The nth order underactuated robotic system is represented in this research as a
collection of compounded pendulums with n-1 actuators placed at each joint with
the exception of the first joint. This system is referred to as the PAn-1 robot (Passive
first joint, followed by n-1 Active joints), with the Acrobot (PA1 robot) and the PAA
robot (or PA2 robot) being among the most well-known examples. A number of friction
models exist in literature, which include, and are not exclusive to, the Coulomb
and the Stribeck effect models, but the viscous damping model was selected for
this research since it is more extensively covered in existing literature. The effectiveness
of swing-up control using Lyapunov’s direct method when applied on the
undamped PAn-1 robot has been vigorously demonstrated in existing literature, but
there is no literature that discusses the swing-up control of viscously damped systems.
We show, however, that the application of satisfactory swing-up control using
Lyapunov’s direct method is constrained to underactuated systems that are either
undamped or actively damped (viscous damping integrated into the actuated joints
only). The violation of this constraint results in the derivation of a torque expression
that cannot be solved for (invertibility problem, for systems described by n > 2) or a
torque expression which contains a conditional singularity (singularity problem, for
systems with n = 2). This constraint is formally summarised as the matched damping
condition, and highlights a clear limitation in the Lyapunov-related swing-up control
of underactuated mechanical systems. This condition has significant implications
on the practical realisation of the swing-up control of underactuated mechanical
systems, which justifies the investigation into the possibility of a work-around. We
thus show that the limitation highlighted by the matched damping condition can be
overcome through the implementation of the partial feedback linearisation (PFL)
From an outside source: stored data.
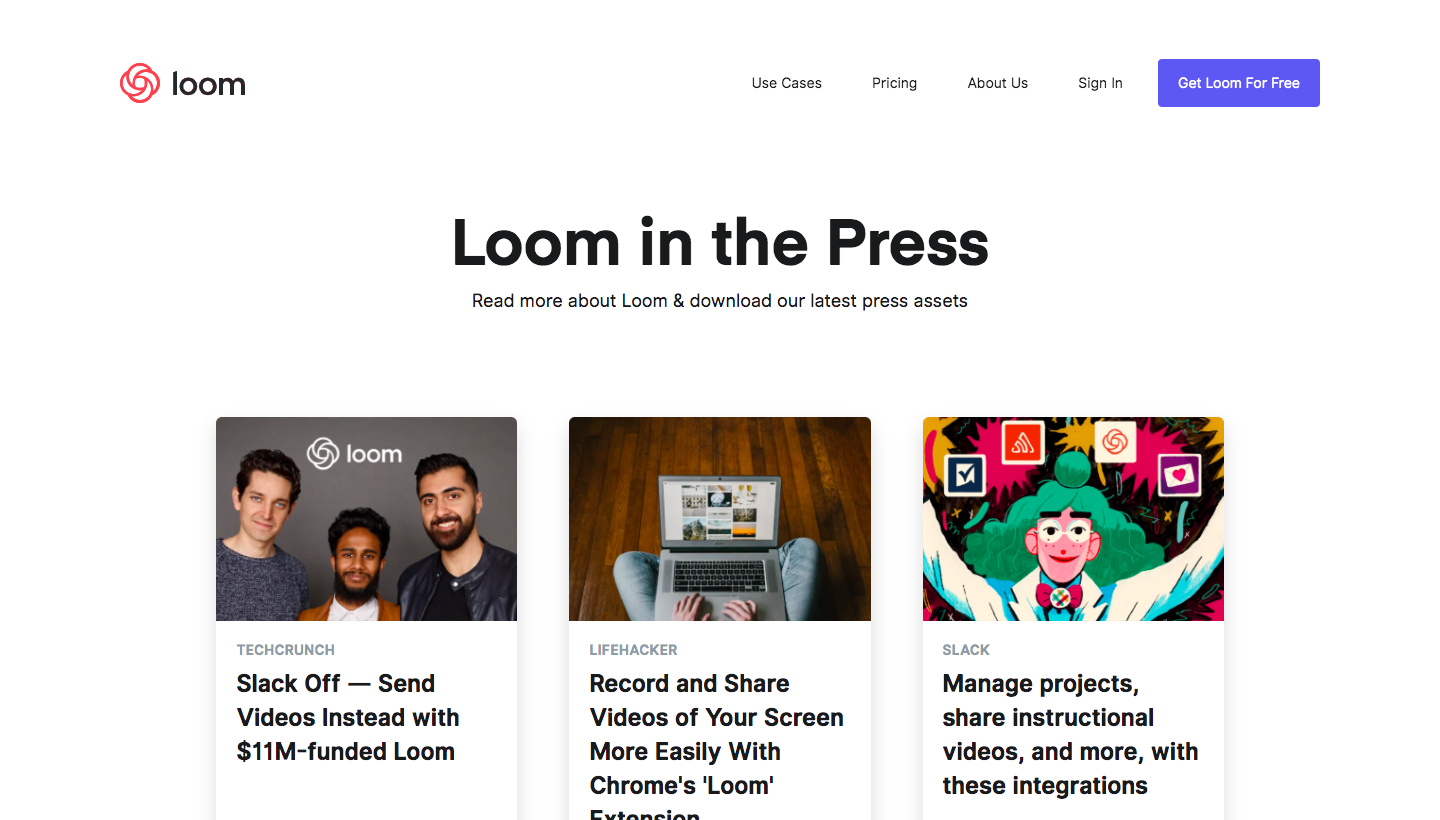Image resolution: width=1440 pixels, height=820 pixels.
Task: Open the Use Cases menu item
Action: coord(786,83)
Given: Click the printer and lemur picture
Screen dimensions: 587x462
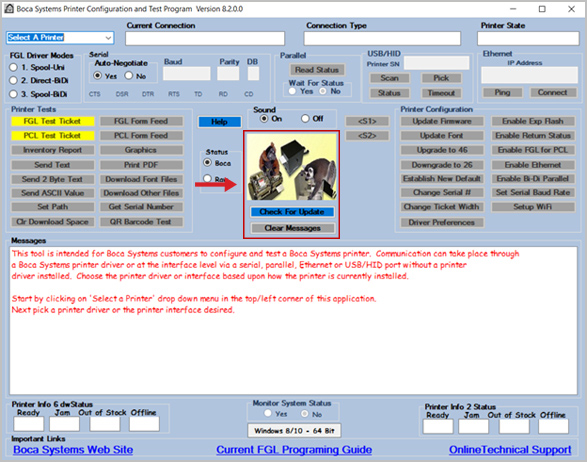Looking at the screenshot, I should pos(292,167).
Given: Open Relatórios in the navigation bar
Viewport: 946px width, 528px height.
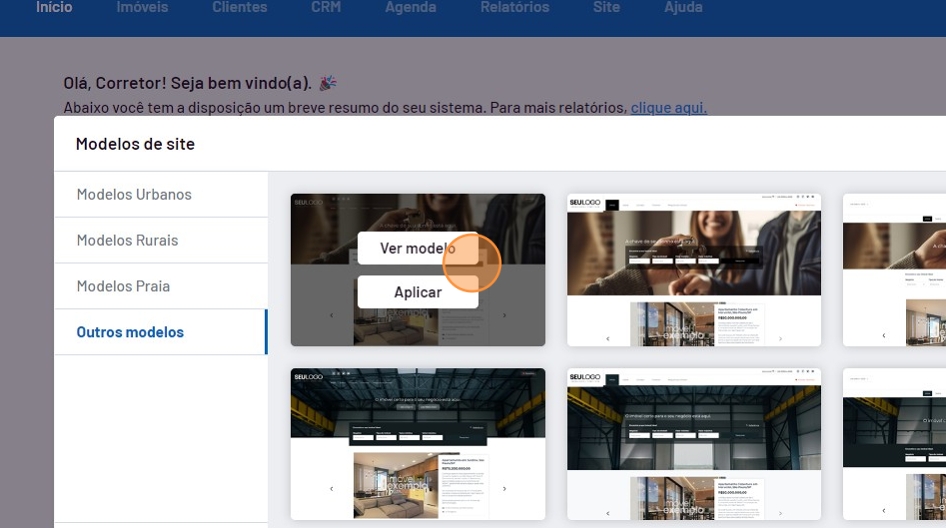Looking at the screenshot, I should click(x=514, y=8).
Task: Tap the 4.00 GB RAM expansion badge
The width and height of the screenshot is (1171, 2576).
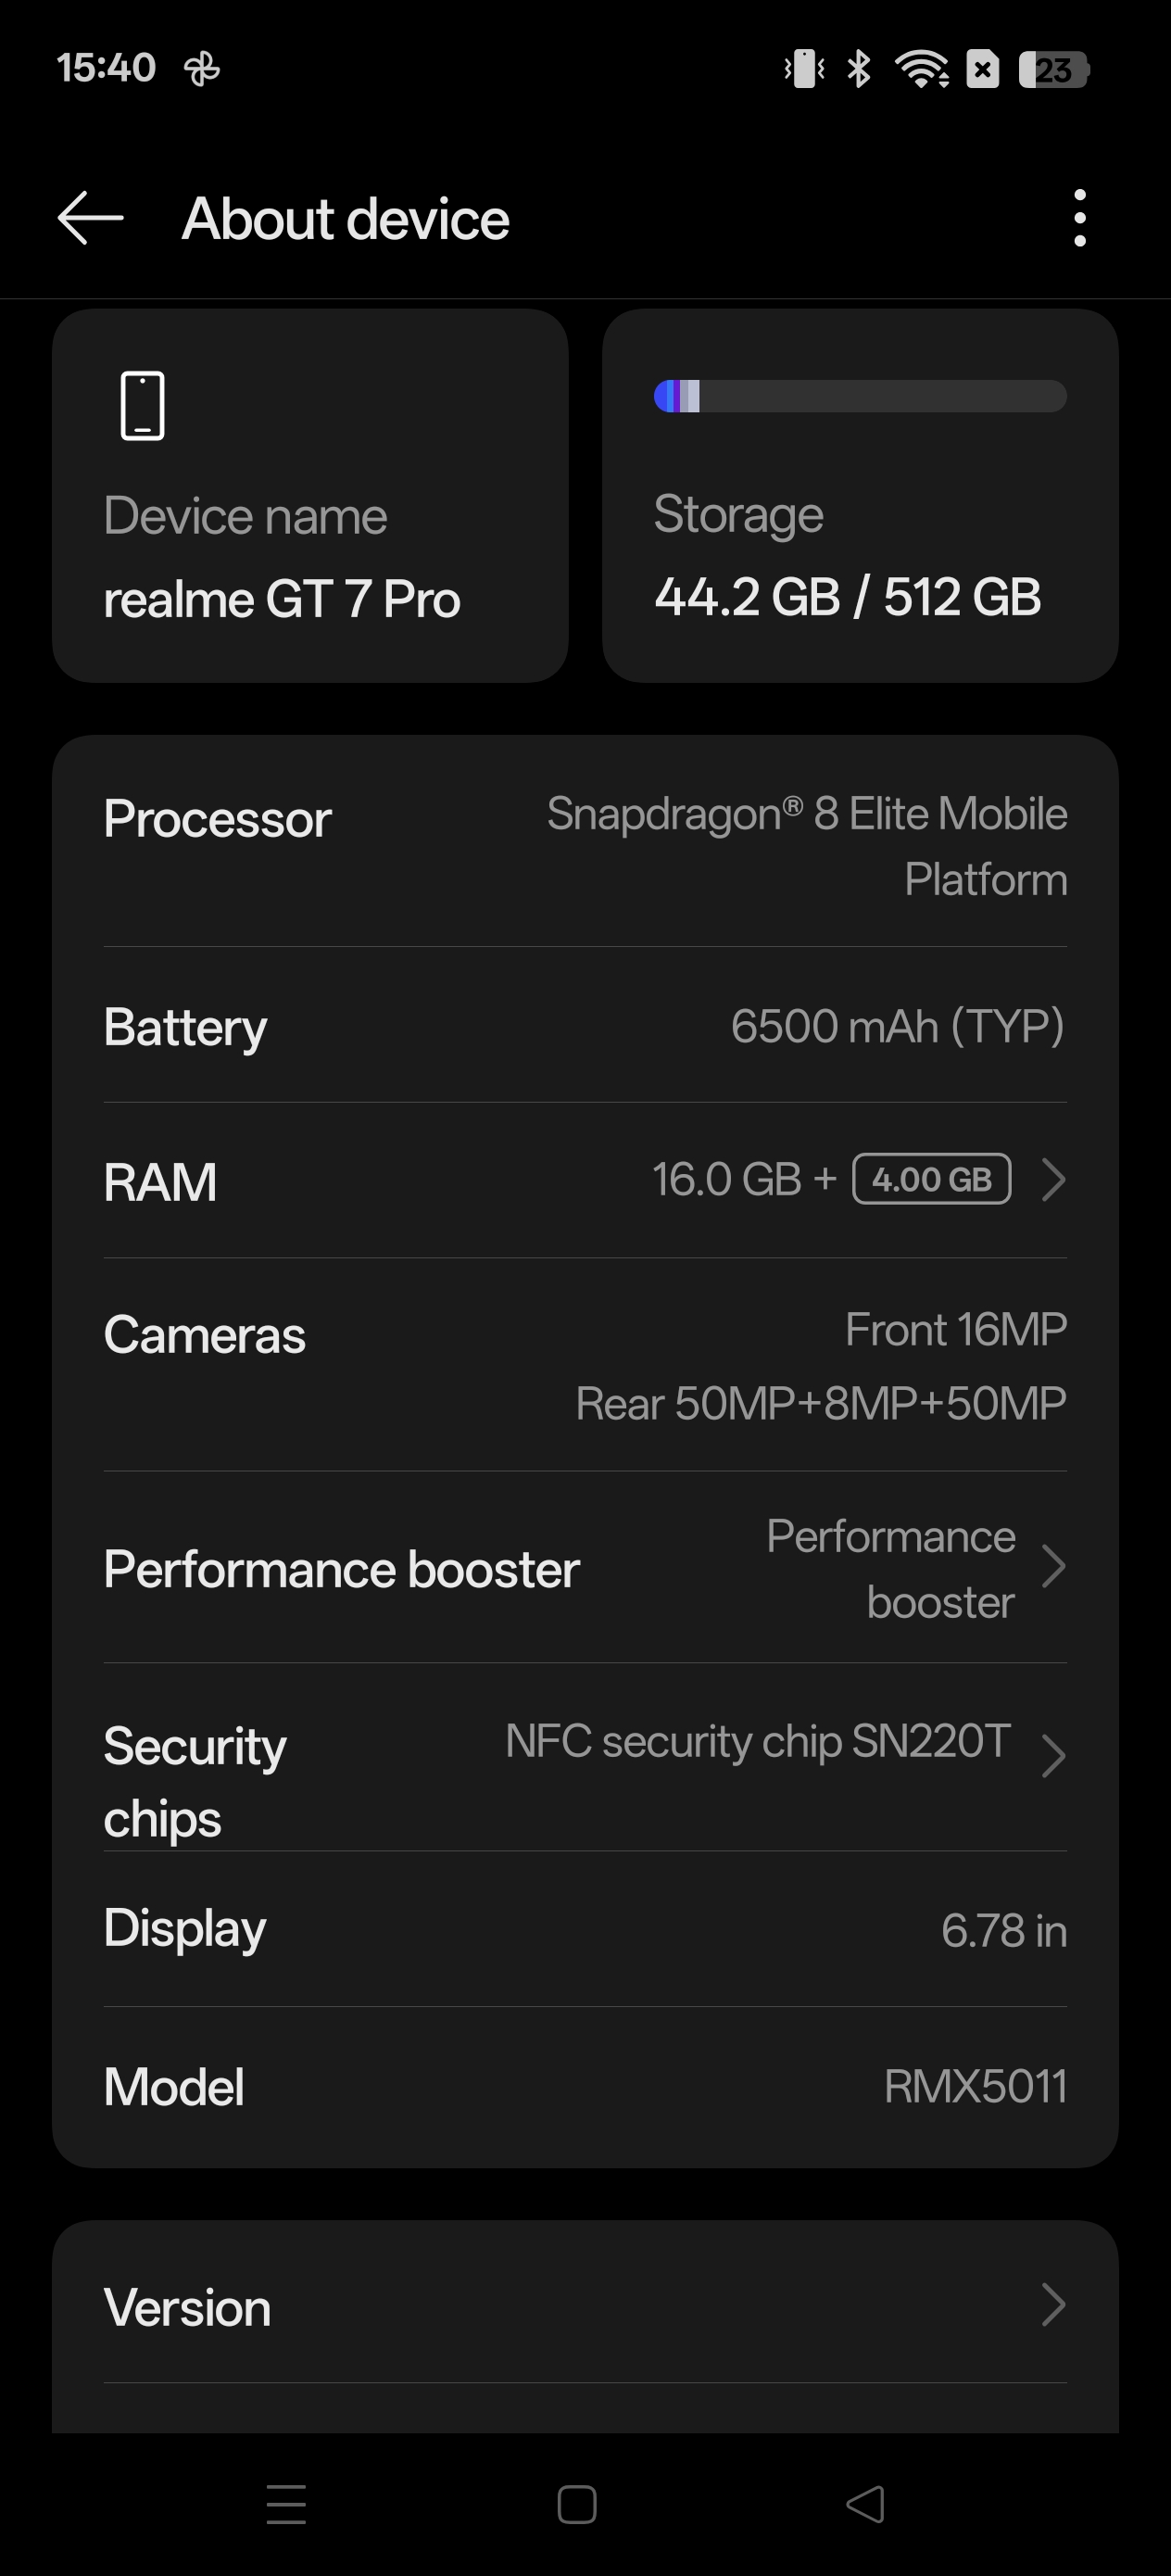Action: (x=931, y=1180)
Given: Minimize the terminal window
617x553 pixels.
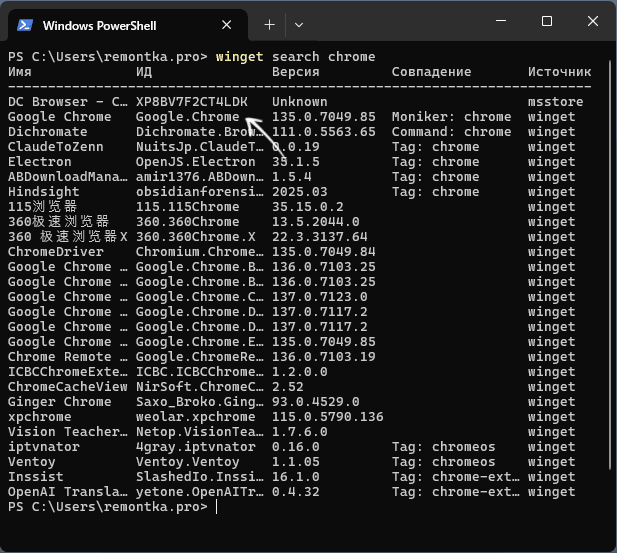Looking at the screenshot, I should [500, 22].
technique. Two key contributions are generated from this research as a result, which
iii
include the gain selection criterion (for Traditional Collocated PFL), and the convergence
algorithm (for noncollocated PFL).
The gain selection criterion is an analytical solution that is composed of a set of
inequalities that map out a geometric region of appropriate gains in the swing-up
gain space. Selecting a gain combination within this region will ensure that the
fully-pendent equilibrium point (FPEP) is unstable, which is a necessary condition
for swing-up control when the system is initialised near the FPEP. The convergence
algorithm is an experimental solution that, once executed, will provide information
about the distal pendulum’s angular initial condition that is required to swing-up a
robot with a particular angular initial condition for the proximal pendulum, along
with the minimum gain that is required to execute the swing-up control in this
particular configuration. Significant future contributions on this topic may result
from the inclusion of more complex friction models. Additionally, the degree of
actuation of the system may be reduced through the implementation of energy
storing components, such as torsional springs, at the joint.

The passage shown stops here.